Organisasi yang saat ini dinyatakan terlarang dan/atau organisasi kemasyarakatan yang dicabut status badan hukumnya adalah Partai Komunis Indonesia, Jamaah Islamiyah, Gerakan Fajar Nusantara (Gafatar), Hizbut Tahrir Indonesia (HTI), Jamaah Ansharut Daulah (JAD) dan Front Pembela Islam (FPI).
Ditegaskan pula dalam surat edaran tersebut bahwa ASN dilarang menjadi anggota atau memiliki pertalian lain, memberi dukungan, menjadi simpatisan hingga terlibat dalam kegiatan organisasi terlarang atau yang mencabut status badan hukumnya.

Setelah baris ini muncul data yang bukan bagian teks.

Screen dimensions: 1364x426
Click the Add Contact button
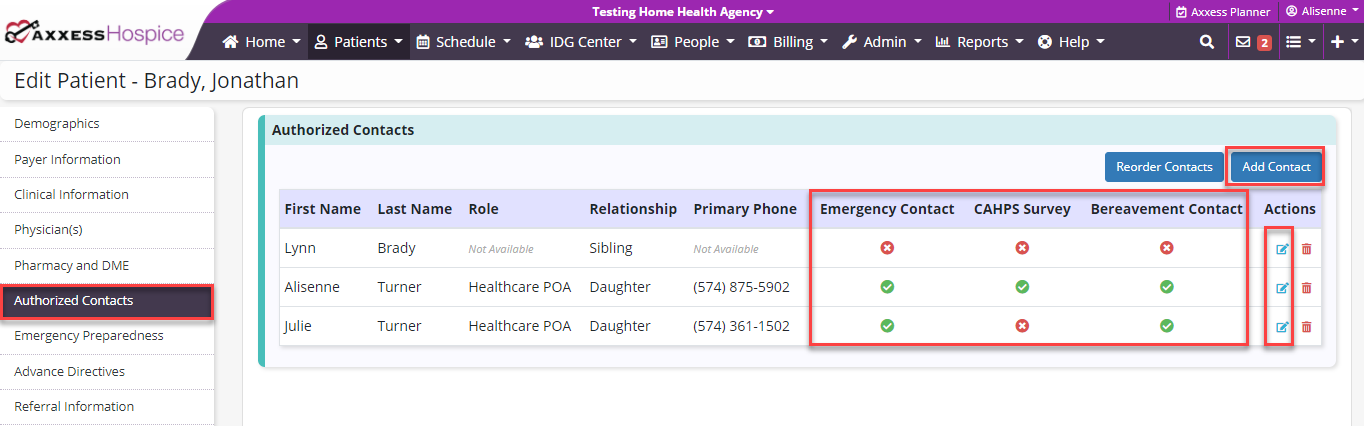(x=1276, y=167)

ASN juga tidak boleh menggunakan simbol dan atribut, maupun mengekspresikan relasi apapun terhadap organisasi yang telah dinyatakan terlarang atau yang dicabut status badan hukumnya melalui media sosial dan media lainnya.
Apabila terbukti melanggar aturan tersebut, Pejabat Pembina Kepegawaian pada masing-masing instansi akan ditugaskan untuk memberikan sanksi disiplin terhadap ASN atau PNS yang bersangkutan, mulai dari hukukuman ringan hingga berat sesuai peraturan perundang-undangan.
Tjahjo mengatakan surat tersebut merupakan tindak lanjut dari langkah pemerintah yang menegaskan pembubaran FPI. Tjahjo menilai pengaturan yang ditujukan kepada ASN dan PNS mutlak diperlukan.
Larangan tersebut diterapkan agar ASN mampu menjunjung tinggi nilai-nilai dasar kewajiban mereka. Ia menyebutkan bahwa ASN merupakan pemersatu bangsa berdasarkan Pancasila, UUD 1945, dan UU Nomor 5 Tahun 2014 tentang ASN.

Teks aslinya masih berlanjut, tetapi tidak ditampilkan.